------ Provided data

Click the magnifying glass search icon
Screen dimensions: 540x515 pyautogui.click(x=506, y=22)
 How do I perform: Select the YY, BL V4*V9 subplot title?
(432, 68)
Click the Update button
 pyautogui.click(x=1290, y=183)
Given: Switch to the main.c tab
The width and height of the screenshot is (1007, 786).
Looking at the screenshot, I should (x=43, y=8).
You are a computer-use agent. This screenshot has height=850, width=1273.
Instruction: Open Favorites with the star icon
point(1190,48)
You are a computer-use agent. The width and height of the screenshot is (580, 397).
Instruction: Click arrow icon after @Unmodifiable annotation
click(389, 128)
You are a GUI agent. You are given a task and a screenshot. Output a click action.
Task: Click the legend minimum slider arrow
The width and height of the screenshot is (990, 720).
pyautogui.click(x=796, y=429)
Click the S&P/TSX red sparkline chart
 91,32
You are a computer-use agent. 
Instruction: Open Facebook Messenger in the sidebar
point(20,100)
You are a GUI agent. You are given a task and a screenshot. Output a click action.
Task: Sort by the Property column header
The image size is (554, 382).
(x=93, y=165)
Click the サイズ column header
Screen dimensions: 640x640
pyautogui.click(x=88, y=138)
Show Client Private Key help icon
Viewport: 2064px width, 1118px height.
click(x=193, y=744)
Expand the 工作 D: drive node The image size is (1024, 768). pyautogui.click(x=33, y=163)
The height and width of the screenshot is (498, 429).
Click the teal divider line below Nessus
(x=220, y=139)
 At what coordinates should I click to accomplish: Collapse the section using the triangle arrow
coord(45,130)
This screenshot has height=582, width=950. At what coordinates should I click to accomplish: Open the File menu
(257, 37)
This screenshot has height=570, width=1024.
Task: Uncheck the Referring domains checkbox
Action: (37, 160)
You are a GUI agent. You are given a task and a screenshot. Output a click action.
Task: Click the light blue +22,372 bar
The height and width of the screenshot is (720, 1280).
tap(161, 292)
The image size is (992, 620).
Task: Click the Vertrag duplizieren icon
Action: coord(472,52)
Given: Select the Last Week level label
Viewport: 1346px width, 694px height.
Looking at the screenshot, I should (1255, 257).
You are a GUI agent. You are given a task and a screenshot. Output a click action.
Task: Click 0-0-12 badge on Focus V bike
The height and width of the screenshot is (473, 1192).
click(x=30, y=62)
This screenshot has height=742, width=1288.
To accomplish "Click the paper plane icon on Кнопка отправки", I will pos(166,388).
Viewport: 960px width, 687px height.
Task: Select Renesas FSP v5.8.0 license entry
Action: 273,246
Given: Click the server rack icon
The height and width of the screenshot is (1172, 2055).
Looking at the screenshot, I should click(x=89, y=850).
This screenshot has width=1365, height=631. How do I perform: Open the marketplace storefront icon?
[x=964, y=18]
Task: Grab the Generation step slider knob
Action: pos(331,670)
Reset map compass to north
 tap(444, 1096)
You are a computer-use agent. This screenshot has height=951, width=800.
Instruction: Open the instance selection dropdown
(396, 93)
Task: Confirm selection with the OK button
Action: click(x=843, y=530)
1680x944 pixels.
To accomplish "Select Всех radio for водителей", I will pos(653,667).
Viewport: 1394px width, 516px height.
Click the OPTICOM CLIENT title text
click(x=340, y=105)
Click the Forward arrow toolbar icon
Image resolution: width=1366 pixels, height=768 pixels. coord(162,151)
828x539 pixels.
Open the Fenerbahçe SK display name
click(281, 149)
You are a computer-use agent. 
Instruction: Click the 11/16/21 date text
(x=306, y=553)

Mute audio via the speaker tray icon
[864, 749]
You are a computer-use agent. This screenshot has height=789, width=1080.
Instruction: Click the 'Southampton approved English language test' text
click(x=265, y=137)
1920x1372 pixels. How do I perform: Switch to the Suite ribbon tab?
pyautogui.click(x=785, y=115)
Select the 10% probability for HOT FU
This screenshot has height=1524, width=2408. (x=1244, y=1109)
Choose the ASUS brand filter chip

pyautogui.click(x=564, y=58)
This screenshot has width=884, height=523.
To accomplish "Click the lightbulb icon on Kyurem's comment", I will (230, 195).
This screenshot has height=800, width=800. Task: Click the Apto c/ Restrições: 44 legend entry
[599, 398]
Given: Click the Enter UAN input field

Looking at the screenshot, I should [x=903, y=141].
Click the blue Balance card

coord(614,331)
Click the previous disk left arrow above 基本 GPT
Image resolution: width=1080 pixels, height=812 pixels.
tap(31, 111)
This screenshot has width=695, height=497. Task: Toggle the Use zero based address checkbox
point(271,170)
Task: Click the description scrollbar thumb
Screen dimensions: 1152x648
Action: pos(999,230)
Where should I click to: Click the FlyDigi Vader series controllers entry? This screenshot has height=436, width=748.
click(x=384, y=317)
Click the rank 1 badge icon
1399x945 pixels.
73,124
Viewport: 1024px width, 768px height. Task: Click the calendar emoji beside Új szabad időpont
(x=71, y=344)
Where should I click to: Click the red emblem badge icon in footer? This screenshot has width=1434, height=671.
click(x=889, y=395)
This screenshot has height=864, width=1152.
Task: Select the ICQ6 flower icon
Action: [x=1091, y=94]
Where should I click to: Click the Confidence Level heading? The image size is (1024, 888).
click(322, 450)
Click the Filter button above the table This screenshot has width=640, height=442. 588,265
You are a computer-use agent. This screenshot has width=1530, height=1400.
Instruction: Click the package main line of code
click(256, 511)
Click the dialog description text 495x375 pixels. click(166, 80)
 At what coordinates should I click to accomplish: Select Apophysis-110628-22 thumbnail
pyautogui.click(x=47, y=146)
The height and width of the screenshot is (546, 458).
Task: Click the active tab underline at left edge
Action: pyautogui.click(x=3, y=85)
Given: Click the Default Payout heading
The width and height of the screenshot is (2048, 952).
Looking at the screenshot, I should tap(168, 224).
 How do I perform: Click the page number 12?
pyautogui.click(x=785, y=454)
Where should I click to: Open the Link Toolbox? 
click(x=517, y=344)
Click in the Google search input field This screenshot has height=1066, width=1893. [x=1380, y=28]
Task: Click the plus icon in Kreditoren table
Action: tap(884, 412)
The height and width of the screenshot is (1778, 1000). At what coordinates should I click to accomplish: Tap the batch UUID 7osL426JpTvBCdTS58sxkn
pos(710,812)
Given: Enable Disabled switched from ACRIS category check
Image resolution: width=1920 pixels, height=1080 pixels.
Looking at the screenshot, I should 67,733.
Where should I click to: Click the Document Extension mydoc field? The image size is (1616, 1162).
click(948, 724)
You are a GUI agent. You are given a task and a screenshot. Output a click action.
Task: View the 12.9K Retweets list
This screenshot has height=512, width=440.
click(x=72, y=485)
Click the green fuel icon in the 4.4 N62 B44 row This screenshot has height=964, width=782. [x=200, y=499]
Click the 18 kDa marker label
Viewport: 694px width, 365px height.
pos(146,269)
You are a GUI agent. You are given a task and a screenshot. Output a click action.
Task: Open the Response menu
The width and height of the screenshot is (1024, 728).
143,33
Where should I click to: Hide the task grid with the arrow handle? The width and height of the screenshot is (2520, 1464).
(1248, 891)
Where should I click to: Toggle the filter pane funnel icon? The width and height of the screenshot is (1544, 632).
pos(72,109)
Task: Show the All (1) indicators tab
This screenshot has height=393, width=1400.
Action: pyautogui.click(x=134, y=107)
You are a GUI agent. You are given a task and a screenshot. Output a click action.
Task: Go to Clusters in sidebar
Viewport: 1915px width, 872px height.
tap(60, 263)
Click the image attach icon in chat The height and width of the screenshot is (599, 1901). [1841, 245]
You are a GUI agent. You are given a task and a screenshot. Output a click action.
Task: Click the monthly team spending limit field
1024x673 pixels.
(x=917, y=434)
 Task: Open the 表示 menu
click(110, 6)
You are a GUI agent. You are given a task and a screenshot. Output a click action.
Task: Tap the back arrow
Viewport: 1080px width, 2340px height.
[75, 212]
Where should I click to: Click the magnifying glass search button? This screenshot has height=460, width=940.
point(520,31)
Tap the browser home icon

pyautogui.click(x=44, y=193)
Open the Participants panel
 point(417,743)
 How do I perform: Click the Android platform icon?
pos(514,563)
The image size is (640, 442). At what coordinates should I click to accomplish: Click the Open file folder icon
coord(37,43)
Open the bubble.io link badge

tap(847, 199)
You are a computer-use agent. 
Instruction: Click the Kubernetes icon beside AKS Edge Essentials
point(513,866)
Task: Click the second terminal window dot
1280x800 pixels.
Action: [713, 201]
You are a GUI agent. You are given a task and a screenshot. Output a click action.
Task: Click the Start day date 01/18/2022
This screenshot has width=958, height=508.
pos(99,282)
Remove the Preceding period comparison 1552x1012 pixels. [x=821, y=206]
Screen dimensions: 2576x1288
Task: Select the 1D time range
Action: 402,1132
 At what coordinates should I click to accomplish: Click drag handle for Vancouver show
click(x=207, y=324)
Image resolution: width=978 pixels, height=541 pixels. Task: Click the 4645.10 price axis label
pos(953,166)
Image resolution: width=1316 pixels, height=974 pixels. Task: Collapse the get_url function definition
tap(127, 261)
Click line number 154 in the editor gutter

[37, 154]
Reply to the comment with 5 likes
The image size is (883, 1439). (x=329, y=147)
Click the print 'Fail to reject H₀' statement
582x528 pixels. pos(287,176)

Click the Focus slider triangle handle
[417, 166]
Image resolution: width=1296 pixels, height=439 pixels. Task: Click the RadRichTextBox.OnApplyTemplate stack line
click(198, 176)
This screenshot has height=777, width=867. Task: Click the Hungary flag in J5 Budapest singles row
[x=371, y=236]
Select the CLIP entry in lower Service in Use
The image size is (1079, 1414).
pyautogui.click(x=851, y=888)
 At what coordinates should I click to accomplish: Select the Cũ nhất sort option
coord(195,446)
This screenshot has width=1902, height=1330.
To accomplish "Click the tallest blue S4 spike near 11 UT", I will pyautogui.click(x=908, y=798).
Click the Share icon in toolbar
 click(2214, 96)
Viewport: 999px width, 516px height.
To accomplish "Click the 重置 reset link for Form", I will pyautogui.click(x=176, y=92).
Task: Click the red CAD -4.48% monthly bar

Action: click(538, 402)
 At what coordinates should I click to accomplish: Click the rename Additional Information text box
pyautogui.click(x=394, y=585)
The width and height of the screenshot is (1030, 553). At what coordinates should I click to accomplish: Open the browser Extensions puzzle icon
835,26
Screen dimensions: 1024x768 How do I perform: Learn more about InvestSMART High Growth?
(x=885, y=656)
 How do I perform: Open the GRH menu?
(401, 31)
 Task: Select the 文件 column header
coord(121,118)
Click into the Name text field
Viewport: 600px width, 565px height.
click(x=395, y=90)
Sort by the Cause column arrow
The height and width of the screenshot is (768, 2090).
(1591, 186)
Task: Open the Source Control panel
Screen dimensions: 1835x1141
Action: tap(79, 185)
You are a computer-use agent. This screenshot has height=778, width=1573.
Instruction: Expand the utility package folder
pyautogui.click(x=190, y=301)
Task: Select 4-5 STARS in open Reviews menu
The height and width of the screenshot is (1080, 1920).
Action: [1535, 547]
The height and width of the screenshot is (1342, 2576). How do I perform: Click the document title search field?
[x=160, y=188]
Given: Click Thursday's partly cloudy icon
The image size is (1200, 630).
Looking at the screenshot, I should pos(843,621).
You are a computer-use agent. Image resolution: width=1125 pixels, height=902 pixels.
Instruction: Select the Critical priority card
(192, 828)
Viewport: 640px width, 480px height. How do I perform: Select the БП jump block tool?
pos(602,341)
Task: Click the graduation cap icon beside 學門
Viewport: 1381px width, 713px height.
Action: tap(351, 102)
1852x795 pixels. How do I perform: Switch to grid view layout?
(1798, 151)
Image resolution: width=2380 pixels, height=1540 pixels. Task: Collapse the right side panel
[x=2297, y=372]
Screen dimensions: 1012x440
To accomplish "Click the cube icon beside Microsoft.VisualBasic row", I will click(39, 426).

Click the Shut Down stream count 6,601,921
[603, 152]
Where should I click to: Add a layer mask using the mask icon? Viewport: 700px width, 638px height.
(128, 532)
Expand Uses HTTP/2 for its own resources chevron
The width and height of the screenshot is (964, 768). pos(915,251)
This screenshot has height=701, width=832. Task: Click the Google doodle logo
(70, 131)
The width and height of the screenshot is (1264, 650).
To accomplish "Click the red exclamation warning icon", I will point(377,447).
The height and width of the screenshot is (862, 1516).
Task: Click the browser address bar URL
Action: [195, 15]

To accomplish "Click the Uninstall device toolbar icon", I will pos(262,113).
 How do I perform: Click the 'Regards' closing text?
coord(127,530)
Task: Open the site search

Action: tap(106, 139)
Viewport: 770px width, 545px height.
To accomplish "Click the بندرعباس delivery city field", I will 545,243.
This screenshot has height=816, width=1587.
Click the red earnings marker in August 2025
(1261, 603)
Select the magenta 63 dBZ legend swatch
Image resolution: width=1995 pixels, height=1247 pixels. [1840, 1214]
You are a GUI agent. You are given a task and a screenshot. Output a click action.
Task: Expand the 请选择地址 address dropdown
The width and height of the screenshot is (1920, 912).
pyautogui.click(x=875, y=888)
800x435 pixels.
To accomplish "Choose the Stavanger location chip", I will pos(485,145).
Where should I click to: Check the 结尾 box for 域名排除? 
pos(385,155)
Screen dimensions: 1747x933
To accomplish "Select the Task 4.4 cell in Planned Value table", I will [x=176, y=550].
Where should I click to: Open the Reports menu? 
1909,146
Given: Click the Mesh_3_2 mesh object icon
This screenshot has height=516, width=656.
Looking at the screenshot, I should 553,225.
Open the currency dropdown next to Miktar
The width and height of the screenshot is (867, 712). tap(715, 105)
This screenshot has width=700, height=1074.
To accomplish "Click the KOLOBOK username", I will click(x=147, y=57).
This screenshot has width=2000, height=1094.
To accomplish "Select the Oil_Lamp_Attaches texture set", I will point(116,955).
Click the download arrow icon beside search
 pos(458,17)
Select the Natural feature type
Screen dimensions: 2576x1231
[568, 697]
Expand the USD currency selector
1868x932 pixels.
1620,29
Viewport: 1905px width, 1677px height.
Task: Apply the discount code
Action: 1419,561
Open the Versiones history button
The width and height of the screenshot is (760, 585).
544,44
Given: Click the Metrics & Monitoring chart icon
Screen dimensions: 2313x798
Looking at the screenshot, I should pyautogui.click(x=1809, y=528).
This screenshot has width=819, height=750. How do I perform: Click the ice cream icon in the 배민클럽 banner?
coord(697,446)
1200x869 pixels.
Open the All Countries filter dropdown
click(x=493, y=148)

------------

Copy word for word the lines of the records from the line with "Tap the browser home icon" up to and including the line with "tap(847, 199)".

[Exercise response]:
Tap the browser home icon

pyautogui.click(x=44, y=193)
Open the Participants panel
 point(417,743)
 How do I perform: Click the Android platform icon?
pos(514,563)
The image size is (640, 442). At what coordinates should I click to accomplish: Click the Open file folder icon
coord(37,43)
Open the bubble.io link badge

tap(847, 199)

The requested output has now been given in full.